Inhaltsverzeichnis
1. Einführung
2. Umsetzung einer Tonbandaufzeichnung ohne Vorkenntnisse
2.1 Eigene Notation
3. Gesprächsnotation nach Linke
3.1 Die Notation von Gesprächen
3.2 Wirkung einzelner Gesprächsbeiträge aufeinander: Initiierung vs. Respondierung
3.3 Zusammengehörigkeit von Gesprächsbeiträgen
3.4 Differenzierung der Responsivität
3.5 Vernetzung einzelner Teiltexte
4. Gesprächsnotation nach Henne und Rehbock
4.1 Das Selektieren von Notationsdaten
4.2 Datentypen in Gesprächsnotaten Schaubild zu 3.2
4.3 Minimalanforderungen
4.4 Entwurf eines gesprächsanalytischen Notationsbeispiels
4.5 Das Notationssystem
4.6 Bezeichnung der Interakanten (Sprecher)
4.7 Sprachliche Zeichen
4.8 Nichtsprachliche Lautäußerungen
4.9 Angaben nicht ersichtlicher Bedeutungen
4.10 Gesprächsbereich /Gesprächstyp
4.11 Zeitzählung
5. Schlussteil
6. Literaturverzeichnis
1. Einführung
Wenn wir fremde Gespräche beobachten, beginnen wir das Gespräch zunächst immer mit Rückgriff auf eigene Gesprächserfahrungen zu analysieren. In vielen fällen können daher Gesprächsanalysen nur als mögliche Interpretationen verstanden werden, die sich höchstens durch ähnliche Analysen anderer Personen festigen lassen.

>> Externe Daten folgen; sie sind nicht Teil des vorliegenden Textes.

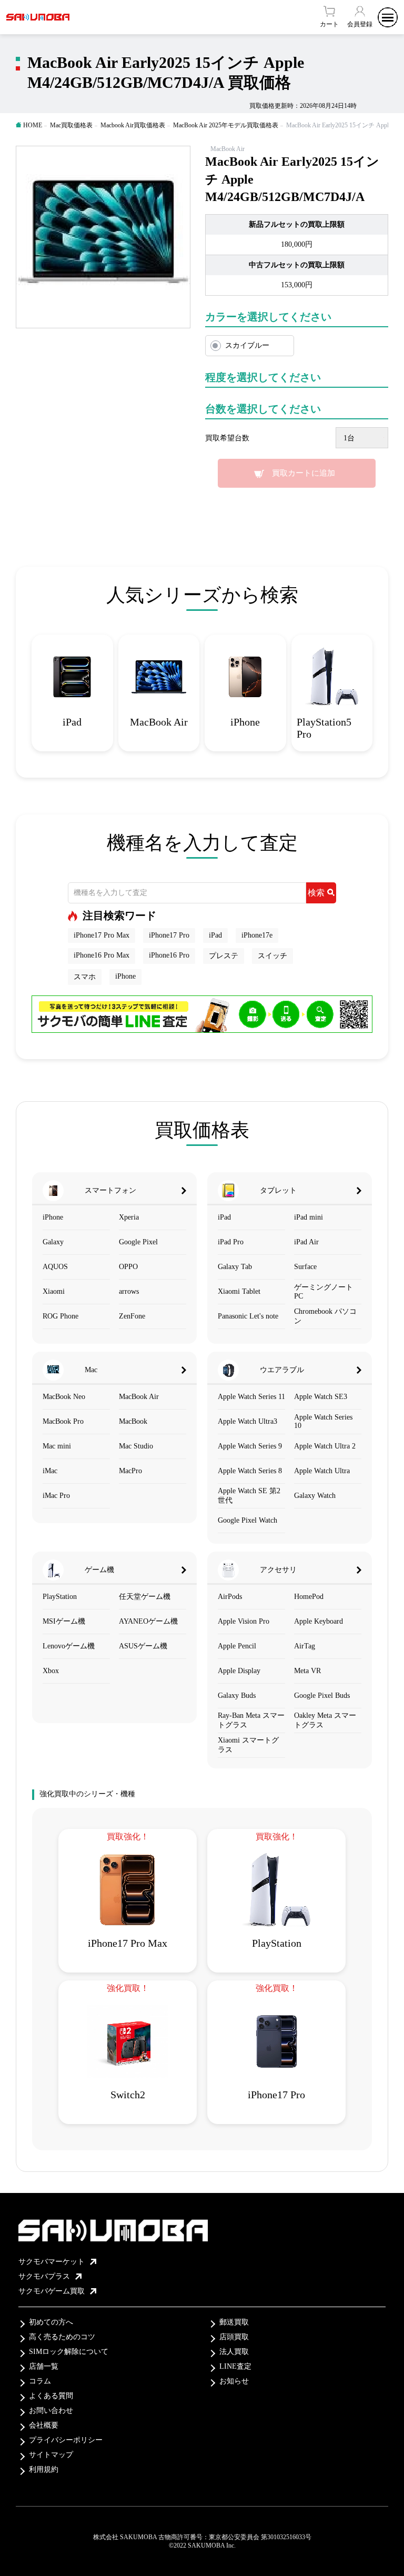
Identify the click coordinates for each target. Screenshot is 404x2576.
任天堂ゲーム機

Es gibt viele verschiedene Ansätze wie man eine Analyse verfassen kann, was man in ihr berücksichtigt und was für welche Art von Analyse am besten ist. Ich habe mich auf die Erklä- rungen von Angelika Linke gestützt und werde anhand von Henne und Rehbock die Entstehungsweise einer ausführlichen Notation versuchen zu verdeutlichen
2. Umsetzung einer Tonbandaufzeichnung ohne Vorkenntnisse
Zu Beginn meines Referates habe ich meine Kommilitonen eine eigene Notation anfertigen lassen um ein gewisses Verständnis dafür zu erreichen, was eine Notation aus macht. Hierzu habe ich ihnen einen Gesprächsausschnitt aus dem Film „Reine Nervensache“ mehrmals vorgespielt und sie gebeten alle Auffälligkeiten zu notieren. Die Ergebnisse haben wir dann zum Schluss auf einer Folie zusammengetragen (siehe S. 2a); wir haben also unsere eigene kleine Notation zusammengestellt, zwar noch sehr lückenhaft und unübersichtlich, aber ich denke, dass das Grundverständnis für das was eine Notation überhaupt ist vermittelt werden konnte.
3. Gesprächsnotation nach Linke
3.1 Die Notation von Gesprächen
Um ein aufgezeichnetes Gespräch überhaupt analysieren zu können, muss die gesprochene Sprache in schriftlicher Form aufbereitet werden, dies nennt man Transkription.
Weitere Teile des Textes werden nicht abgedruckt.